もし、もしもの話だぞ、ハルヒのヤツに『願望を実現する力』とやつがあるとするならば、

長門>朝比奈さん>古泉の登場順では異世界人がおらず矛盾になるし、そもそもハルヒのヤツは『ただの人間には興味ない』と公言したわけで、つまりはだ、主人公キョンであるこのオレに興味がないってことになるぞ。
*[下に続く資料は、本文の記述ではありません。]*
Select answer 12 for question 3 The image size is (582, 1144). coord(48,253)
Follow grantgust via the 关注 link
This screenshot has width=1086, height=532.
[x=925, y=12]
あのあとすぐに古泉がオレのことを「あなたはふつうの人間です」と言っていたし、長門も部屋に招いてくれた時、「私はあなたのような大多数の人間ではない」と言ってたしな!


 だとするとだ、『ハルヒ』か『古泉・長門』のどちらかに矛盾が生じて、『この矛盾』こそが『主人公であるキョンオレがふつうの人間ではない!』と言う1番の証明になるのではないだろうか?またこの事が時系列はオレが体験したとおりの順って証明でもあるな! 読者のみんなはこれについてどう思う?是非意見を聞かせてくれ!


 おっと、この話はまだまだ続くぜ!休ませてやるものか!!


 それとだな、『3年前の七夕』も怪しくないか?


 だってよ、中学生のハルヒが学校に忍び込んでグランドにあの象形文字を書いて、それが情報爆発とやらを引き起こし、そのときに『力』を得たんだよな?読者のみんなも『この認識』で合ってるよな?……うんうん、だとすればますます違うだろう。


 だってよ、そもそも中学ハルヒのヤツはオレに指示するだけで、文字を『実際』に書いたのは主人公キョンであるオレなわけだろ?

 大体ああいう、魔方陣?文字?を書いて力を得る場合ってのは、書いた、ないし完成させた人間に直接力が宿るモノだろ?

 それにだぞ、『情報爆発の中心の涼宮ハルヒがいた。』……いやいやキョンオレもその場にいましたよ!だったらオレにもその『その力』とやらがあってもいいじゃないかと思う今日この頃。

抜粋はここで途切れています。